■ WORK REQUIRED ■
Rewrite the records starting at the line with "Click the Remplacer button" and ending at the line with "Looking at the screenshot, I should point(96,351).", changing "Notes pane" to "Comments pane" and leaving everything else the same. Give back only those lines.
--- Begin ---
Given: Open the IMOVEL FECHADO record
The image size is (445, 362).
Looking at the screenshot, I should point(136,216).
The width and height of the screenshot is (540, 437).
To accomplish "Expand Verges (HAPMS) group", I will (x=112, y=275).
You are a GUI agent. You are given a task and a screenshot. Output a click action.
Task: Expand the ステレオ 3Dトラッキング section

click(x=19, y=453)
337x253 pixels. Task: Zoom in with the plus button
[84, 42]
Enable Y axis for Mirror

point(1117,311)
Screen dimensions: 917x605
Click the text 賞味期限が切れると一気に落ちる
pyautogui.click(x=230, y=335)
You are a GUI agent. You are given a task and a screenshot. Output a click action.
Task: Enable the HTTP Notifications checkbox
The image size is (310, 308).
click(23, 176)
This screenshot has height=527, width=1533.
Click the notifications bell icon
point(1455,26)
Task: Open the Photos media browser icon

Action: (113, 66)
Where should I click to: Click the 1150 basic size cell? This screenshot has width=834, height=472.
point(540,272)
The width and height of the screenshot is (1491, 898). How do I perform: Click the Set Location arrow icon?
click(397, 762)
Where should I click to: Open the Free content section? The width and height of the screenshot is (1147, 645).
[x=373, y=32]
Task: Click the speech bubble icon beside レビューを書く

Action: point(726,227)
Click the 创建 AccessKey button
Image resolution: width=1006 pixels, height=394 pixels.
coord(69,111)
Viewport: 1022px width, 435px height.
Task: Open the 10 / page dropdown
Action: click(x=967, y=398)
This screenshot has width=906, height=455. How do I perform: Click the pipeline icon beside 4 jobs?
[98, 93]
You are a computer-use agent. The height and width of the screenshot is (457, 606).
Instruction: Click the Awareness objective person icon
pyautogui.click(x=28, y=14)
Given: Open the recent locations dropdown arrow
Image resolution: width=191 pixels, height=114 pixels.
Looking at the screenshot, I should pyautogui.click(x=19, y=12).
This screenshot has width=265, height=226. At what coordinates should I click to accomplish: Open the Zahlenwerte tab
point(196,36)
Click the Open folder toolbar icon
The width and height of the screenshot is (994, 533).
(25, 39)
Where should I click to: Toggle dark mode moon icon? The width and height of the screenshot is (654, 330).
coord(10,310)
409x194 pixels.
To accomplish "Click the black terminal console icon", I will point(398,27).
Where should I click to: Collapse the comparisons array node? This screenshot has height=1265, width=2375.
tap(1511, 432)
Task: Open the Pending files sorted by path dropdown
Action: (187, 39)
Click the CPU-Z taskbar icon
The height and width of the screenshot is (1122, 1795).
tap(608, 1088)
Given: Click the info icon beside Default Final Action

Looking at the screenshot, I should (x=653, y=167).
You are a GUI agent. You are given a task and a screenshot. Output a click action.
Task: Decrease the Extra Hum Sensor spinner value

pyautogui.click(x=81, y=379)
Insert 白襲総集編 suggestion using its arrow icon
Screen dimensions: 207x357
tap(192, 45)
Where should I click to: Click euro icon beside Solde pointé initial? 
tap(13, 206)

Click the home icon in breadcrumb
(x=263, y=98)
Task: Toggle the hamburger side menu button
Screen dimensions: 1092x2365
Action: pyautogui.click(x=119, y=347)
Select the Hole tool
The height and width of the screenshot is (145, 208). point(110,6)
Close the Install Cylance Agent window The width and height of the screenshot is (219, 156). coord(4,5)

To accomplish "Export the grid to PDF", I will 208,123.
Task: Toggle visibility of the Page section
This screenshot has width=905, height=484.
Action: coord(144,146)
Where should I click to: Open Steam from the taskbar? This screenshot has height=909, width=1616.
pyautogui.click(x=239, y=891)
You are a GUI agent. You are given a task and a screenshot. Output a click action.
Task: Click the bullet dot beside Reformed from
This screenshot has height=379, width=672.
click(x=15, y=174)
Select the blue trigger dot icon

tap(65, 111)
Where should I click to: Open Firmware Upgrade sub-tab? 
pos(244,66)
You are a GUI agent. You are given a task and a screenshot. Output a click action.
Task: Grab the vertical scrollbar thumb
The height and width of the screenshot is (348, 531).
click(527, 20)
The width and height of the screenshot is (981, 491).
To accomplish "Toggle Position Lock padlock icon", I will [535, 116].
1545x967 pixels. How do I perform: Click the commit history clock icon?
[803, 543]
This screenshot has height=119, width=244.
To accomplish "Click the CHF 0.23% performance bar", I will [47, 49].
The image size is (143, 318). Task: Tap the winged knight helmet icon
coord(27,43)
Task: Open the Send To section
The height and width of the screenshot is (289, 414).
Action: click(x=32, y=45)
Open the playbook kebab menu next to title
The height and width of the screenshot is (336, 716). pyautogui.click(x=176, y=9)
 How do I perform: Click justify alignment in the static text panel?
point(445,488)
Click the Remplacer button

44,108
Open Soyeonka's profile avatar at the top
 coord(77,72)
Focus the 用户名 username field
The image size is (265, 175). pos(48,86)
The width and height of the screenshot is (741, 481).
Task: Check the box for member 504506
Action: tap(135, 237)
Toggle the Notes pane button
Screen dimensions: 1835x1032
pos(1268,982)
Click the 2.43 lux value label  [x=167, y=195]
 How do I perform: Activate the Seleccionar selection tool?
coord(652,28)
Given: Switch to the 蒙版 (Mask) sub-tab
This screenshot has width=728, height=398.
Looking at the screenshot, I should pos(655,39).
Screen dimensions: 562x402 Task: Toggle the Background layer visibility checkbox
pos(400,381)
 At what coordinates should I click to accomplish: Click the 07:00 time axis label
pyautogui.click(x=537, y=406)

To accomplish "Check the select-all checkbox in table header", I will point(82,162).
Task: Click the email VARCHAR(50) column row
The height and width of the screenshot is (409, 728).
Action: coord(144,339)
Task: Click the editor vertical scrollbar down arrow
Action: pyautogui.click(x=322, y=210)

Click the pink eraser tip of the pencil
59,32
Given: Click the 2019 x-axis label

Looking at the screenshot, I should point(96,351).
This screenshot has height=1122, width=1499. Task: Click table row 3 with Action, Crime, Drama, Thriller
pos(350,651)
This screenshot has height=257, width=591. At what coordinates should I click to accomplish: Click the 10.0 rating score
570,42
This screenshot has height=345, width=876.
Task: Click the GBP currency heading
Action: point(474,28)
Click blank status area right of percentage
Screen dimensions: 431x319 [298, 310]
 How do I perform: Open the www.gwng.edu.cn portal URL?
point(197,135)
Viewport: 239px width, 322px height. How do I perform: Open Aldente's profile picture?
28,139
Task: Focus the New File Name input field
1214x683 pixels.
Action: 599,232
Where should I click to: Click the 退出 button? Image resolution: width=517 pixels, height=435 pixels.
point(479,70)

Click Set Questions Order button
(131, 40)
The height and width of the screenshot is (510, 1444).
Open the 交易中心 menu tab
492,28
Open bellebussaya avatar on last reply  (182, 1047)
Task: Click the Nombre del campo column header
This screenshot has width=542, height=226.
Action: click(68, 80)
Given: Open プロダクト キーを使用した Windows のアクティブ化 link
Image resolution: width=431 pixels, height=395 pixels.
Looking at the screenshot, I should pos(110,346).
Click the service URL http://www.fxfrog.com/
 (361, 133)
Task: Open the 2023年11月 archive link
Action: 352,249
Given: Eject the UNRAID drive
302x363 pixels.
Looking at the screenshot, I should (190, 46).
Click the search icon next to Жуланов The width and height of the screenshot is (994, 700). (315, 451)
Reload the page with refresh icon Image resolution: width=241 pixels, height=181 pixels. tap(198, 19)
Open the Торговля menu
--- End ---
■ SOLUTION FOR THIS TASK ■
Click the Remplacer button

44,108
Open Soyeonka's profile avatar at the top
 coord(77,72)
Focus the 用户名 username field
The image size is (265, 175). pos(48,86)
The width and height of the screenshot is (741, 481).
Task: Check the box for member 504506
Action: tap(135, 237)
Toggle the Comments pane button
Screen dimensions: 1835x1032
pos(1268,982)
Click the 2.43 lux value label  [x=167, y=195]
 How do I perform: Activate the Seleccionar selection tool?
coord(652,28)
Given: Switch to the 蒙版 (Mask) sub-tab
This screenshot has width=728, height=398.
Looking at the screenshot, I should pos(655,39).
Screen dimensions: 562x402 Task: Toggle the Background layer visibility checkbox
pos(400,381)
 At what coordinates should I click to accomplish: Click the 07:00 time axis label
pyautogui.click(x=537, y=406)

To accomplish "Check the select-all checkbox in table header", I will point(82,162).
Task: Click the email VARCHAR(50) column row
The height and width of the screenshot is (409, 728).
Action: coord(144,339)
Task: Click the editor vertical scrollbar down arrow
Action: pyautogui.click(x=322, y=210)

Click the pink eraser tip of the pencil
59,32
Given: Click the 2019 x-axis label

Looking at the screenshot, I should point(96,351).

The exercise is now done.